Nor did my father take any real pleasure in the money he won. He treated it, also, with disdain. The one overwhelming image I have of my father and money is his refusal to let anyone pay a tab in his presence. My father, peeling off bills from a thick wad, would insist. It might have seemed like generosity, but it was too obsessive for that.
In his 20's and early 30's, my father supported his young family, my mother and my older brother, by shooting pool. Eight ball, nine ball, straight, Chicago, anything. He had short, fat fingers (like the link sausages she threw in the spaghetti sauce, my mother used to say) that should have been a liability for a pool shooter. But he more than made up for them with his firm bridge and a maddeningly smooth stroke. For years, when I was growing up, my older brother would tell me stories about my father's pool-hustling trips throughout New England and Canada. How my brother, then in his teens, used to go with Dad when he hustled farmers and hardware salesmen and the local hotshots. My brother watched from the shadows, and when the losers tossed their crumpled bills on the table, he would emerge and scoop them off the green felt. How I envied my brother! How I wished I could have gone with my father on those trips! But that was before I was born, and by the time I was old enough to go, my father had given up pool as a means of making a living.
When I was 18 years old I went away to pitch in the Milwaukee Braves farm system, and I picked up pool, too. It was one of the few recreations open to young baseball players in small Midwestern towns. I got pretty good at it, and when I came home I used to challenge my father regularly. But he always beat me. We would play for hours. I would get sweaty and hot-tempered while my father, with that cool-eyed, methodical stroke, would pocket ball after ball to victory. He never let up on me. I was both proud of my father's talent and furious that I could not beat him.
In his late 30's, my father abandoned pool and turned to cards and dice. His smooth pink little hands flashed when dealing cards in his one-handed style, with his thumb on top of the deck. He used to show us how, with a mere flick of the wrist, he could deal from the bottom, the middle or the top of the deck.
I remember when I was 12 how my badgering my father to have a catch with me turned into a financial disaster for us. He was supposed to deal cards that night at one of the Italian athletic clubs in the city, and he would be paid handsomely. He always worried about his hands—his livelihood, he called them. But I insisted on having a catch and he reluctantly gave in. I cut loose with a fastball that split open a finger on his left hand. Blood gushed out and he ran screaming into the house. When I finally got up the courage to go inside, I found him at the kitchen table, his hand wrapped in a blood-soaked handkerchief. He was trying to deal a poker hand to my mother, who sat across from him. The cards slipped in his bleeding hand, scattered on the floor. He glared at them and cursed their ancestry as I turned and ran back outside.
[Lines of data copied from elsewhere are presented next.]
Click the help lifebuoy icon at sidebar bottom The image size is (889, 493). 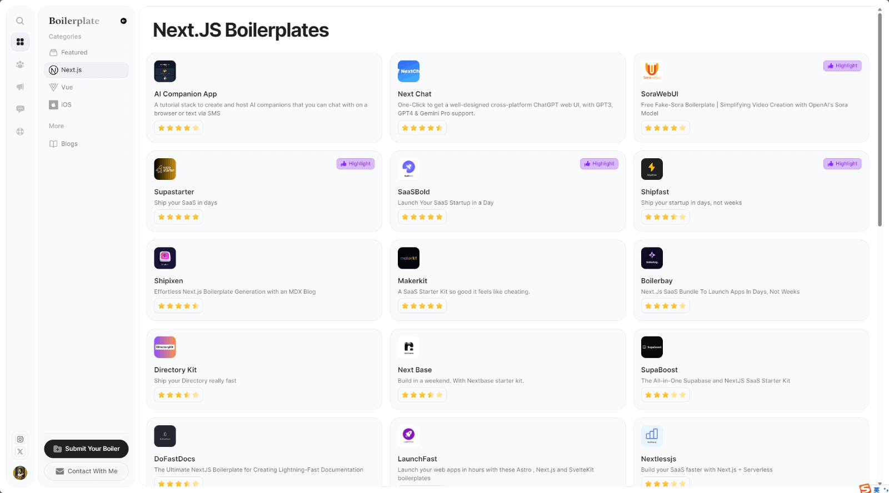(x=20, y=132)
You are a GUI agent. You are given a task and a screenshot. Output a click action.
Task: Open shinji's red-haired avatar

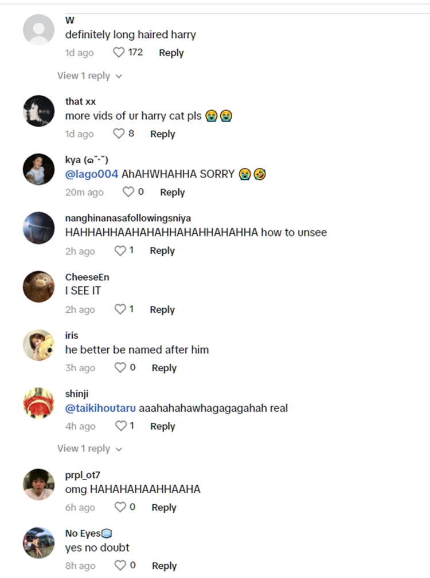38,403
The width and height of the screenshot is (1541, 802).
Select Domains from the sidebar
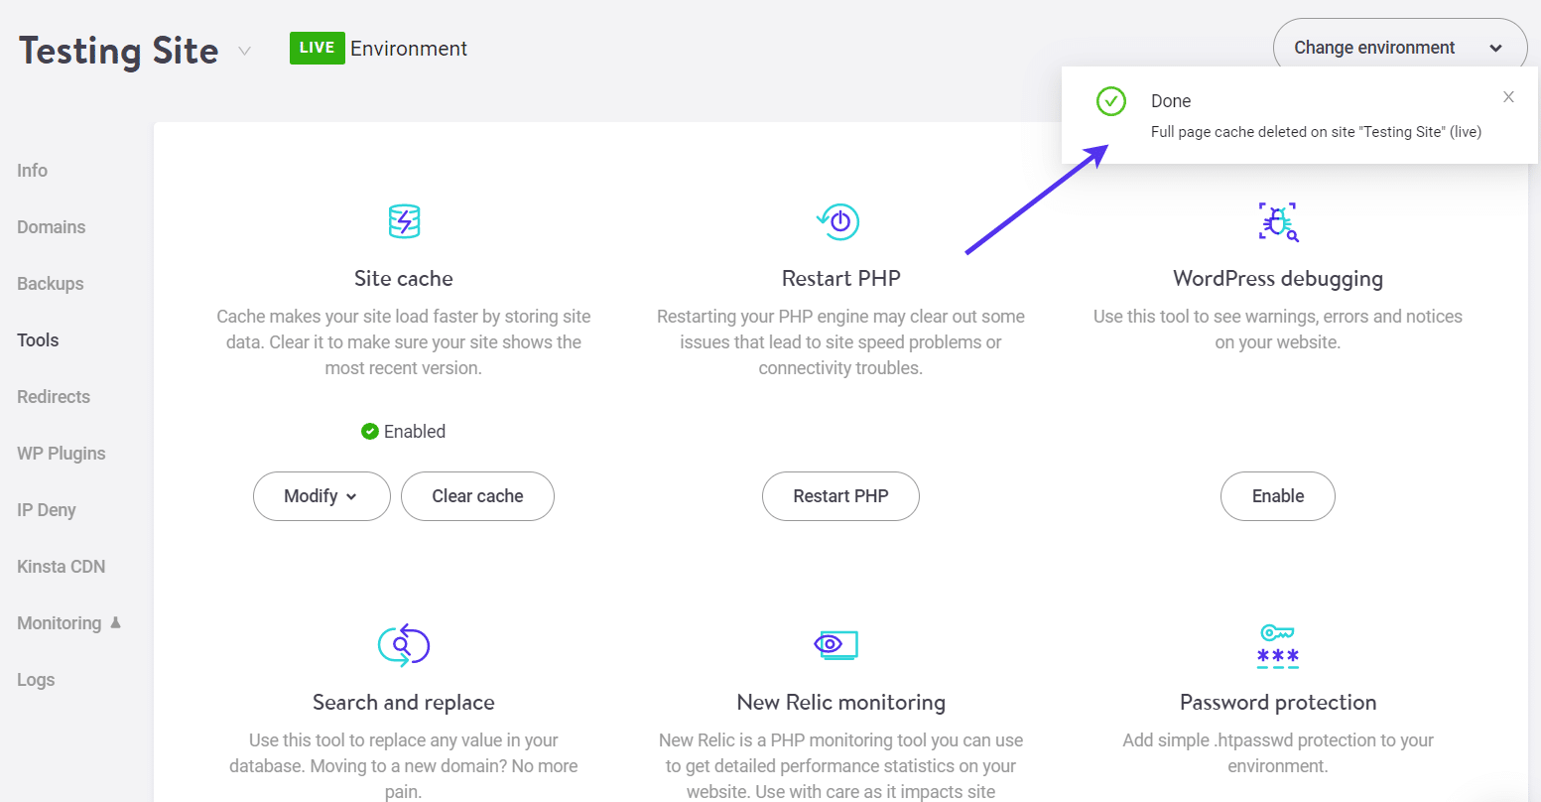click(x=51, y=226)
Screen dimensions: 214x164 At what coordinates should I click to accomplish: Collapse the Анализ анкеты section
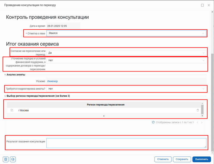tap(5, 75)
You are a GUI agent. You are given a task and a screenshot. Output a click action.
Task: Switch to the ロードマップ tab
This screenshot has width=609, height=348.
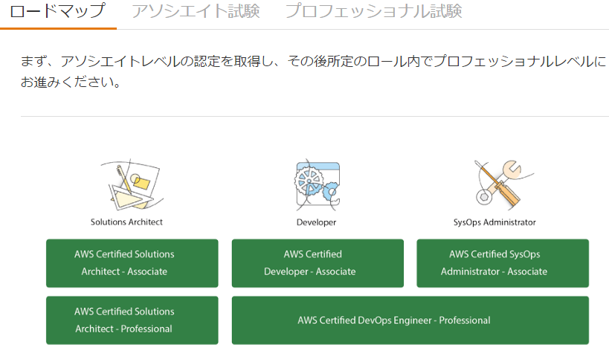click(x=58, y=12)
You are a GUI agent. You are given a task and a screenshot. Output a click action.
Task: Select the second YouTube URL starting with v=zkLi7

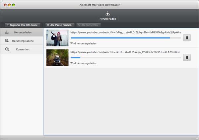click(x=125, y=52)
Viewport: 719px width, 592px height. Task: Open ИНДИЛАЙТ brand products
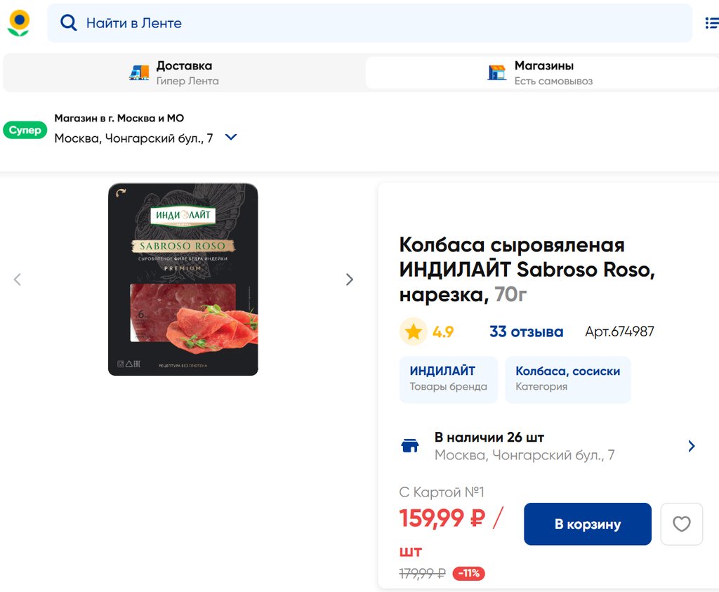click(x=448, y=379)
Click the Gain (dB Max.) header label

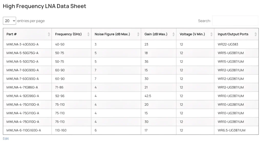click(156, 34)
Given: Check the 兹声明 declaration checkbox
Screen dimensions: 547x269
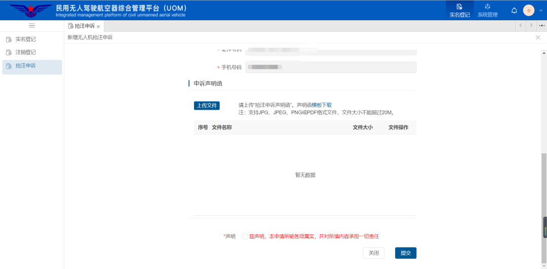Looking at the screenshot, I should point(245,237).
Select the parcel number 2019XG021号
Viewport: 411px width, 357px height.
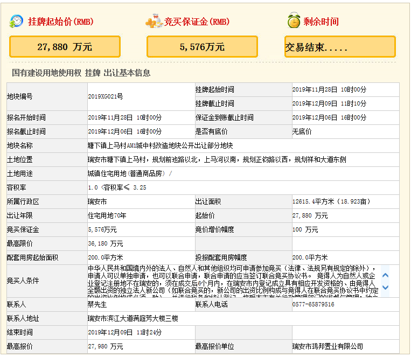(106, 96)
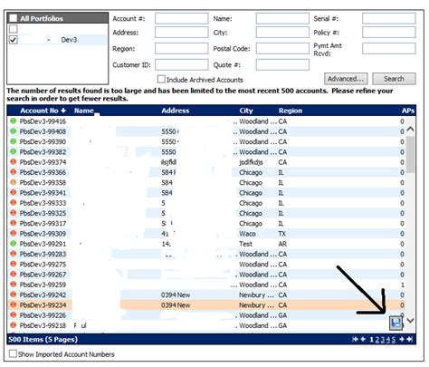The height and width of the screenshot is (367, 429).
Task: Uncheck the Dev3 portfolio checkbox
Action: [x=14, y=40]
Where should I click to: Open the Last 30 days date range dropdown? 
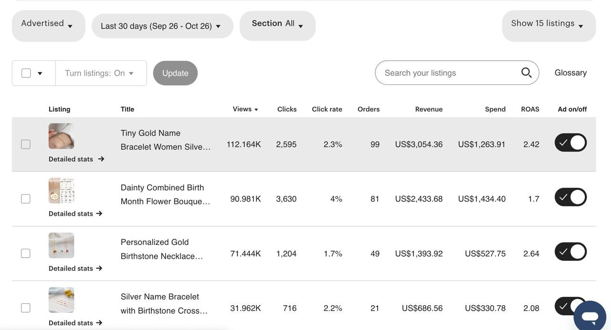pyautogui.click(x=162, y=26)
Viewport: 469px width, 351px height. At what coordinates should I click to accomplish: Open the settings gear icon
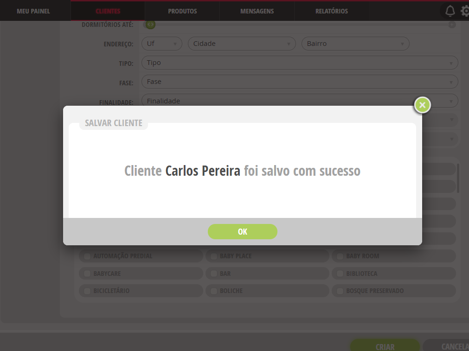[465, 11]
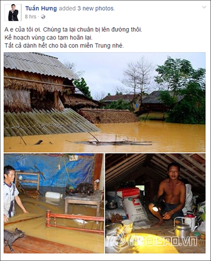The image size is (211, 261).
Task: Click the pig in the bottom-left photo
Action: (14, 238)
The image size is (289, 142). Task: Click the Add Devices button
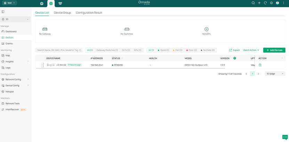point(274,50)
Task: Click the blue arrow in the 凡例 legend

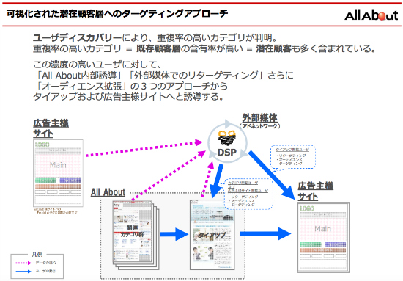Action: (23, 271)
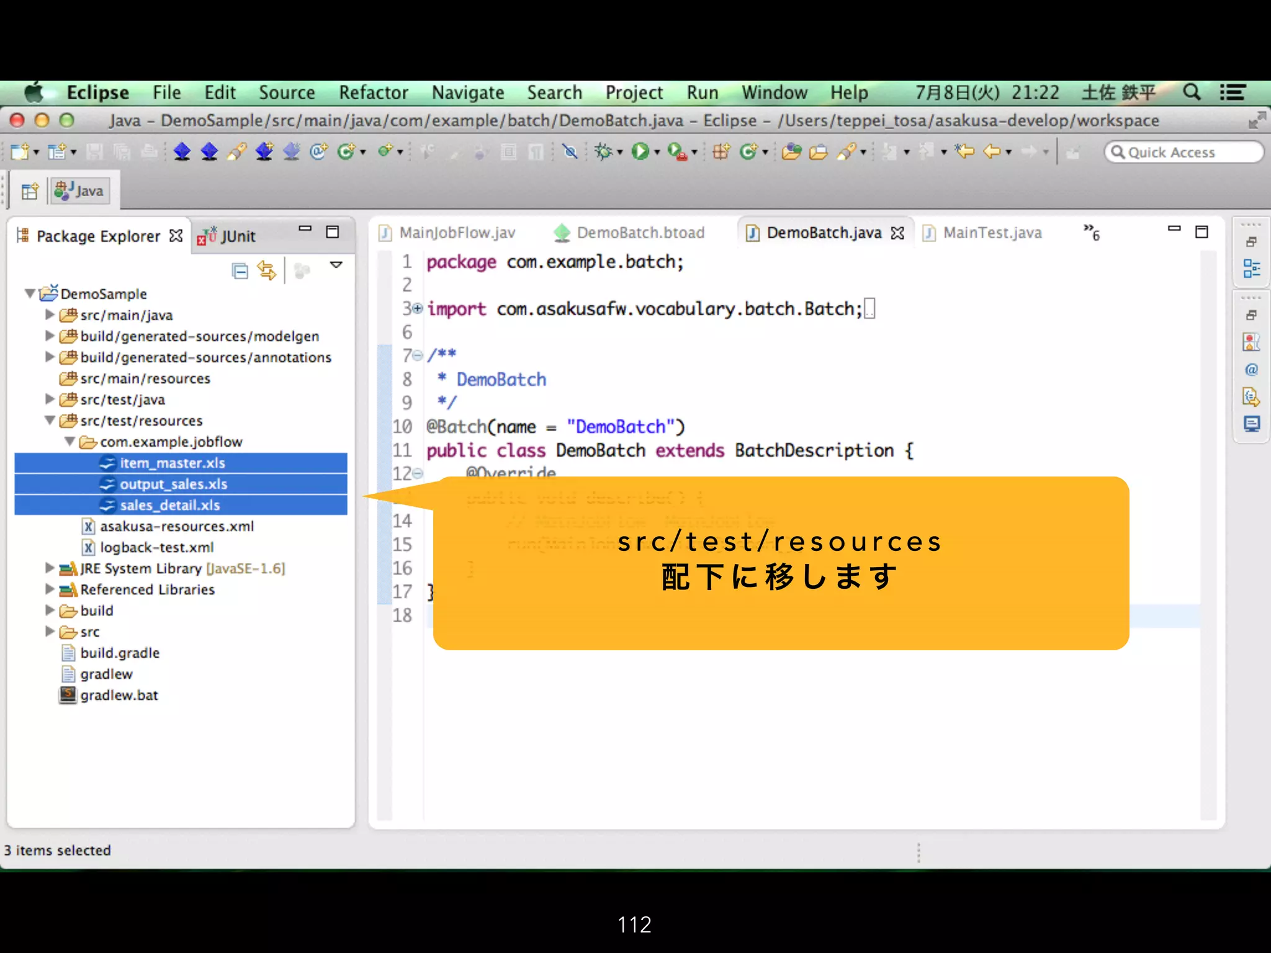Screen dimensions: 1271x953
Task: Click the Quick Access search field
Action: pos(1185,152)
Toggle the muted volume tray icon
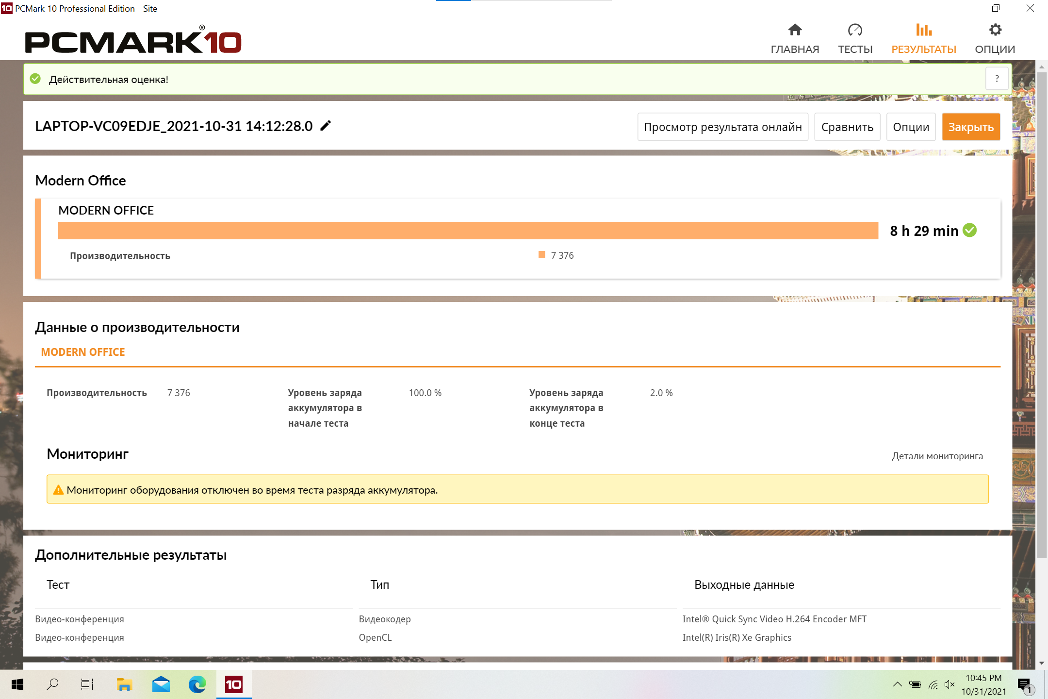1048x699 pixels. [950, 684]
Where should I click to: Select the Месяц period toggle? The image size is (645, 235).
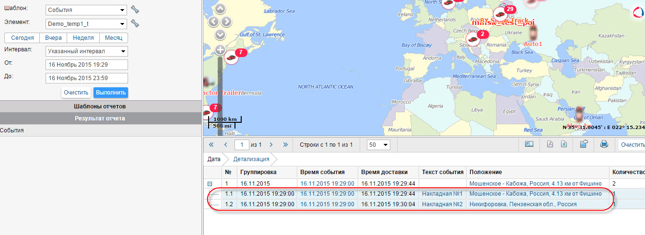(114, 38)
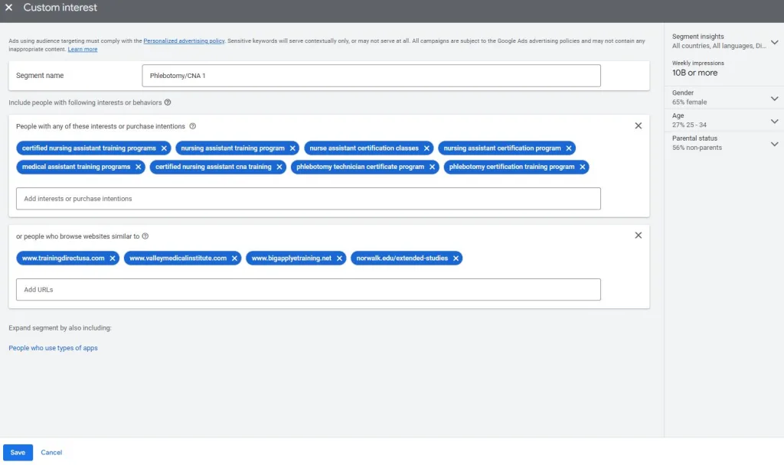Expand the Parental status section
This screenshot has width=784, height=465.
coord(774,144)
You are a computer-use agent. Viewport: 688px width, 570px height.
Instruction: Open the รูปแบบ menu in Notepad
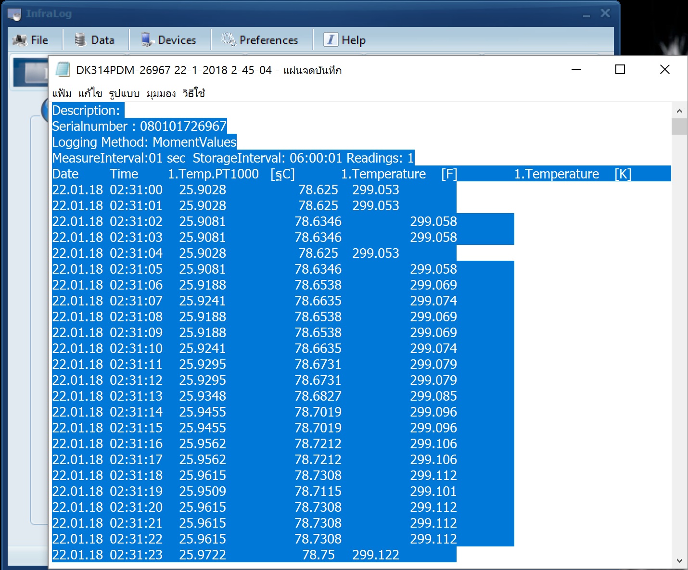124,93
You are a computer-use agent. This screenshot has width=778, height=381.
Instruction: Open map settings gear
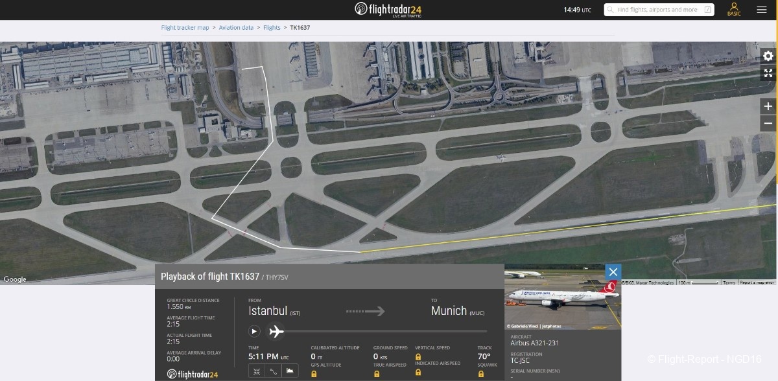pyautogui.click(x=768, y=56)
Eventually, in his late 40's, my father gave up his cards and dice and settled, in what was the beginning of his old age, on a more sedentary form of gambling. He bet basketball, baseball, football and, occasionally, hockey games. He seldom bet the ponies, because handicapping was too much like work, and he never gambled in Vegas. There was no percentage in it, he would say. Besides, it was too organized. Nor was my father ever a bookie. Bookies were businessmen, not gamblers. And my father was only a gambler. A free lance, he liked to say.